Wednesday, November 9, 2011

Cloudy with a chance of sunshine


Well… here I am. Blogging again. It’s been, well, a long time. But things have been tough and I promised myself that I wouldn’t push myself to blog unless I had the time, energy and most of all something to say. Before I go on I have to remind whoever is reading that this blog is about honesty. It’s just about how I feel today, right now.

I turned 30 a few weeks ago and I spent the two weeks prior to this somewhat momentous birthday either in hospital or on home IV antibiotics… again. Today, yet again, my breathing is strenuous and my lungs are overflowing with that disgusting, exasperating, aggravating and frustrating sticky CF mucous that seems to make my life a living hell.  Today at clinic, I discovered that my PFT’s are as low as they’ve ever been and that I need to go back into hospital for treatment.

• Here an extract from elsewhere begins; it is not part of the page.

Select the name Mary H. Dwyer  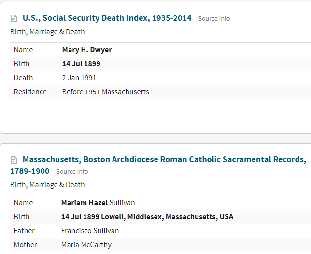point(87,50)
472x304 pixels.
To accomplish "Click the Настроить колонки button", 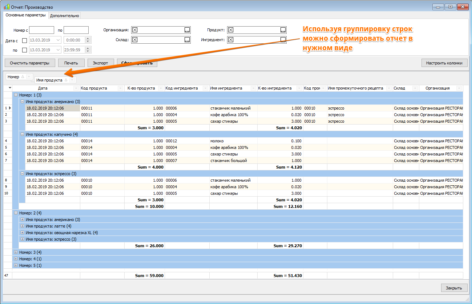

During times like this, it’s hard not to think about the inevitability of CF and whether or not that’s getting just a little bit closer for me. The median age of survival for people with CF was 37 and within the last couple years or so it has increased to about 47. Part of me is thankful that more and more adults with CF are reaching middle-age and beyond but the other part of me can’t help but think that if it’s this hard now, what is it going to be like as I age? These thoughts have been clouding my true beliefs about life for a long time and I can’t seem to find any clarity or sunshine. Peace, enjoyment, and pure happiness are things I’ve been seeking. I’ve had moments of these but after hearing that my lungs are yet again full of infection, it’s not easy maintaining those moments of peace, enjoyment and pure happiness. It’s difficult when nobody really understands. I mean, even others with CF… we’re all so different. It’s hard not to get terrified of what CF will feel like in 5 or 10 or 20 years. I’m not sure why things are different now. Why I feel the need to prepare myself for what it’s going to be like.  All I know is a cure would sure be nice right about now. I think the truth is that as a kid, I never thought about the inevitability of CF because I actually believed a cure would have been found by now. I don’t want to have to go through a lung transplant and I’m getting so freakin’ tired of the hours spent trying to prevent lung infections and then despite my best efforts, getting lung infections ANYWAY!  I mean come on! Some of my health care professionals have told me that for reasons they don’t yet know, woman with CF and CF-related diabetes have a higher mortality rate. I said to them, “well what the fuck!” Sometimes it’s just so discouraging. I just really hate it right now. My last hospitalization was so awful and I’m SO not looking forward my next hospitalization. You should have seen the text I sent my sisters today after hearing the news. Let’s just say I don’t think I’ve ever added such colourful words to a text before.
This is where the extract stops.